LSAs are carried in Link State Update packets (called LS Updates or LSUs). Each LS Update packet has its own header, consists of a 24 byte OSPF protocol header, and a 4-bytes field indicating the number of LSAs contained in the packet. Thus multiple LSAs can be packed into a single LS Update packet. Some implementations may not do this as its considered difficult achieving this during flooding.


In the face of network changes, OSPF floods only the updated LSAs. Therefore, even if an implementation does not pack multiple LSAs into a single LS Update packet (and so bandwidth is consumed by LS Update header for each update of a single LSA), the bandwidth consumption for each network change can be considered adequately small.


o Organization of the Routing Information

In IS-IS, protocol packets are called Protocol Data Units or PDUs. IS-IS encodes the link state information into the set of TLVs and packs these TLVs into one or more Link State PDUs (LSPs). The size limit of a LSP is configurable. The Routing database consists of these PDUs and the access to the database is per PDU basis. The original IS-IS specification places an upper bound on the number of LSPs a router can originate to 255. There are however techniques which enable a router to originate more than 255 LSPs, by using multiple system-id’s for itself.

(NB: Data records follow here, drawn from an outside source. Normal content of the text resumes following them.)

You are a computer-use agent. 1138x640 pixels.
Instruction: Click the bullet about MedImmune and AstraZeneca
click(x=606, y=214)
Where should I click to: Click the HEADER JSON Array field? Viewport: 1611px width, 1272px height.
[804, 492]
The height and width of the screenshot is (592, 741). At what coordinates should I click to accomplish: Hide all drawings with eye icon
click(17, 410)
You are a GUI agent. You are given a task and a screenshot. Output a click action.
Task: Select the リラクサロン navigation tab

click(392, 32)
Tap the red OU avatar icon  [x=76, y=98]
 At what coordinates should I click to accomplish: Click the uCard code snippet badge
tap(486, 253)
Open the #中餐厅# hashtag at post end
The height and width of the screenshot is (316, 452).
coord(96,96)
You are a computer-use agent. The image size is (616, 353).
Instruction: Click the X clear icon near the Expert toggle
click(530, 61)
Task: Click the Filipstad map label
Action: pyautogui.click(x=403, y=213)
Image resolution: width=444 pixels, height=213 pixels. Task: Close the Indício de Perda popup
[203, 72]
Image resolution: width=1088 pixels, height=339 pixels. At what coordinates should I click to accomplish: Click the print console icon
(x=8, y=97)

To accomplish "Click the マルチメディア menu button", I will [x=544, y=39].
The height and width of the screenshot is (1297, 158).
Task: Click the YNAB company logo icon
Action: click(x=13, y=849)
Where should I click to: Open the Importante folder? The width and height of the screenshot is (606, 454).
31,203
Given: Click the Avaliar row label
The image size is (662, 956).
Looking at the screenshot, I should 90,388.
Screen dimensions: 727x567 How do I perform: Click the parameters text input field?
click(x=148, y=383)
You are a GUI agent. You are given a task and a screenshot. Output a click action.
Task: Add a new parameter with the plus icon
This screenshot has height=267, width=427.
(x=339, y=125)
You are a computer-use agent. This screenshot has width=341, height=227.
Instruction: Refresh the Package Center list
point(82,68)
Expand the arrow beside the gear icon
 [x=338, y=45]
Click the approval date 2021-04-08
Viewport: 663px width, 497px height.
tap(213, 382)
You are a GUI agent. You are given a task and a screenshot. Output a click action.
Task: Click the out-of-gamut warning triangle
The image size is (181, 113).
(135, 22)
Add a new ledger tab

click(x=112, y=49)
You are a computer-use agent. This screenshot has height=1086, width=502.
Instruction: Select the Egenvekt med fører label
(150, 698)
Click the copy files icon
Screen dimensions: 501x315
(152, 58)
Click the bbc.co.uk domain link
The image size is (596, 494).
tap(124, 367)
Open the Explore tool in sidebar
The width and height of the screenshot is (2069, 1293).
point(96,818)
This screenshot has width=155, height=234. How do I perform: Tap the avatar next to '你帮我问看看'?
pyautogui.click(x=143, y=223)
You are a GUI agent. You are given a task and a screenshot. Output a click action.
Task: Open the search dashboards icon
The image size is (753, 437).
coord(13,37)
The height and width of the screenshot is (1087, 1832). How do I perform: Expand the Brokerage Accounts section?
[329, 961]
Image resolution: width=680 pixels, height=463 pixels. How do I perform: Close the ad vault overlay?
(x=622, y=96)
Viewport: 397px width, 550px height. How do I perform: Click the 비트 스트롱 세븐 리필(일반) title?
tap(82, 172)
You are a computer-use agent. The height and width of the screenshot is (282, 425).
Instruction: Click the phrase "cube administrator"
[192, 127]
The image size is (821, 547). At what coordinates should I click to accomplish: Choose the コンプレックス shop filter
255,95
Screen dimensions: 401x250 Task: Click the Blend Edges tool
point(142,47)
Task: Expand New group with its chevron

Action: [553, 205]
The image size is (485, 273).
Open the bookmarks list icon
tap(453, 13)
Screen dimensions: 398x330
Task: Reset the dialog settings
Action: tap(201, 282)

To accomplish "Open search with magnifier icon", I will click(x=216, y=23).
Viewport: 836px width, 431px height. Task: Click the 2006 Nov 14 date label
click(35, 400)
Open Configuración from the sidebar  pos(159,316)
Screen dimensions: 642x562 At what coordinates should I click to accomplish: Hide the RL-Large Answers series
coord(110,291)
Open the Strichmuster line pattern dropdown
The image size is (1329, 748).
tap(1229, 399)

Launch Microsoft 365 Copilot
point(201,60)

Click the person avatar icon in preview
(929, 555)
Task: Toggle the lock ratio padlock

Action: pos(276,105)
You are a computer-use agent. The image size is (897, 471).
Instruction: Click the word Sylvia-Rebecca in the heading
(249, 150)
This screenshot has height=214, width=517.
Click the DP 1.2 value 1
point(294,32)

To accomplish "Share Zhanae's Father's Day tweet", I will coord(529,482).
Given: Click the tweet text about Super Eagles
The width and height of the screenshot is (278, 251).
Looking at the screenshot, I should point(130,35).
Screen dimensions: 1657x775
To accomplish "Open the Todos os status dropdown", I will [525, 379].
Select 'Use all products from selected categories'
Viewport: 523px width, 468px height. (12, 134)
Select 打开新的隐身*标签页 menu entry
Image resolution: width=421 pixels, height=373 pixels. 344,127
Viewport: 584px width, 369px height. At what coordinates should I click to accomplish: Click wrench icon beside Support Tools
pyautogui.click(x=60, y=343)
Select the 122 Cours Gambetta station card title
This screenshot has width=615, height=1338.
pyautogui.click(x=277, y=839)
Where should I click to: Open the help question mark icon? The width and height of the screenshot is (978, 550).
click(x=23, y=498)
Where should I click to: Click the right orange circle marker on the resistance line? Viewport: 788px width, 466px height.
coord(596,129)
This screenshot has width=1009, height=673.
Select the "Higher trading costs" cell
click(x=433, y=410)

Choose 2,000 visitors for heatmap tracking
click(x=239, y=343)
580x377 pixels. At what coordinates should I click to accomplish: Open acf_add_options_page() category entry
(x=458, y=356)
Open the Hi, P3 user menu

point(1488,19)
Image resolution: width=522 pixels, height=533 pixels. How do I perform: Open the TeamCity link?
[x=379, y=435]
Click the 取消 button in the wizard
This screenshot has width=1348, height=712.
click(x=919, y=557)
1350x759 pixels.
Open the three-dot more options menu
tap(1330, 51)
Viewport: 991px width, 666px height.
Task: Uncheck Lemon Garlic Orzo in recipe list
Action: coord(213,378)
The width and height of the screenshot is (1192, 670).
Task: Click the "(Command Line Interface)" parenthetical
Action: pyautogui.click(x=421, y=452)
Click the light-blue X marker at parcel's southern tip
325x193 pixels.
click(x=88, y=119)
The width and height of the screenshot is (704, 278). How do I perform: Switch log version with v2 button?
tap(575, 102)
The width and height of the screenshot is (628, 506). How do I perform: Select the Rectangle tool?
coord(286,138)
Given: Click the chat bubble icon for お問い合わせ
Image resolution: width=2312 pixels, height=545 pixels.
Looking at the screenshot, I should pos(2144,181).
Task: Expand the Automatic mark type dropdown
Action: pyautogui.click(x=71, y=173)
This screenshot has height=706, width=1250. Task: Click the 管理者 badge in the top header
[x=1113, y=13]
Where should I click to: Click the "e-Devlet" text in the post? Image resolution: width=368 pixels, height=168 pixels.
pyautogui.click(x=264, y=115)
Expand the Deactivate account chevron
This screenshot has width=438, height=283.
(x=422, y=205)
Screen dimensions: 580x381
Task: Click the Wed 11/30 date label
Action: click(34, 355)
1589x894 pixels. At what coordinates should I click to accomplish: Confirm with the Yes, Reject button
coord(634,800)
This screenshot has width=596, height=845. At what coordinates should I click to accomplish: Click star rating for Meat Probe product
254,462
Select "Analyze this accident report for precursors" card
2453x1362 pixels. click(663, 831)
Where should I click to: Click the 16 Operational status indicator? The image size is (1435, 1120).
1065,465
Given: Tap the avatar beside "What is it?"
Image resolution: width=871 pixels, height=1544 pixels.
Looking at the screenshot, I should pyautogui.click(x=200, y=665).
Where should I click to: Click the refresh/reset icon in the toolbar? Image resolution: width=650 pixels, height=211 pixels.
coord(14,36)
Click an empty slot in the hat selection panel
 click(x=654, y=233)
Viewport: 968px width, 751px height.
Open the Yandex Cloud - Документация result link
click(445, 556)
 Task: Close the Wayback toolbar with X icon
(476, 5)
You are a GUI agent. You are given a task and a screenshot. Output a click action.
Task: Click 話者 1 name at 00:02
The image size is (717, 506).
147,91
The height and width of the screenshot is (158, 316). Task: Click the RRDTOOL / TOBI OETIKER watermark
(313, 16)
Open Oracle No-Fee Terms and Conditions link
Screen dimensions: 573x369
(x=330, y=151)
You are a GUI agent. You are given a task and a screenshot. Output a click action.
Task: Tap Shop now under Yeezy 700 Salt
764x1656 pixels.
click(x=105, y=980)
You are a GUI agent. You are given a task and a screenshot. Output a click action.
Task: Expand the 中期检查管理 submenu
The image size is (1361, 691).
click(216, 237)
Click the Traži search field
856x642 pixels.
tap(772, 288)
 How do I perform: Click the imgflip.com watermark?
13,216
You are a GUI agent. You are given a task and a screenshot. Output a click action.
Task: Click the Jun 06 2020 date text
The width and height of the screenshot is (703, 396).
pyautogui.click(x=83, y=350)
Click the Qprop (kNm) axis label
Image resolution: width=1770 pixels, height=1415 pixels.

Since routing information in IS-IS for each router is packed in fewer LSPs, the memory consumed for bookkeeping of the routing data within the database is less and is more efficient.

o Carrying Routing Information

Each LSP is flooded independently, without being modified all the way from the originator through the routers till the very end. This results in all the routers having the same LSPs as that originated by the first router.


Since LSPs are not modified in any way and are not allowed to be fragmented, in order to be flooded successfully over all links existing in the IS-IS network, great care must be ensured when configuring the size limit of LSP that routers can originate and receive.

If the size limit of the LSP is set without taking into account the minimum value of the MTUs throughout the network, or if the size limit of LSPs conflict among some the routers in the network, the database synchronization may not be achieved, and this can result in routing loops and/or blackholes.

When a change occurs to a LSP, the whole LSP needs to be flooded, and therefore the bandwidth usage can be non-optimal. There is however a solution which exists in theory. If an implementation finds some of the entities to be flapping, then they may be packed into smaller LSPs or may be isolated from the other stable entities. This way one needs to only advertise the unstable LSP/LSPs. I have not btw come across any implementation that does that. Leave a comment if you know one that does this!

Database granularity also affects when two routers need to synchronize their databases. In OSPF, because of its high database granularity there are a lot of items which it needs to synchronize and that process is somewhat complicated with a lot of DBD packets being exchanged back and forth. This gets worse if the router trying to sync is being inundated with a lot of other data traffic also. This is not much of an issue these days as any router worth its salt would prioritize the OSPF control packets.

This is however much simpler in case of IS-IS and there isn’t any finite state machine that the neighbors need to go through to synchronize their databases. It just uses it regular flooding mechanism (a couple of CSNPs describe their entire topology information) to exchange its entire database. You plug in the new IS-IS router and before you realize the router is already sync’ed up with all the other IS-IS routers in the network!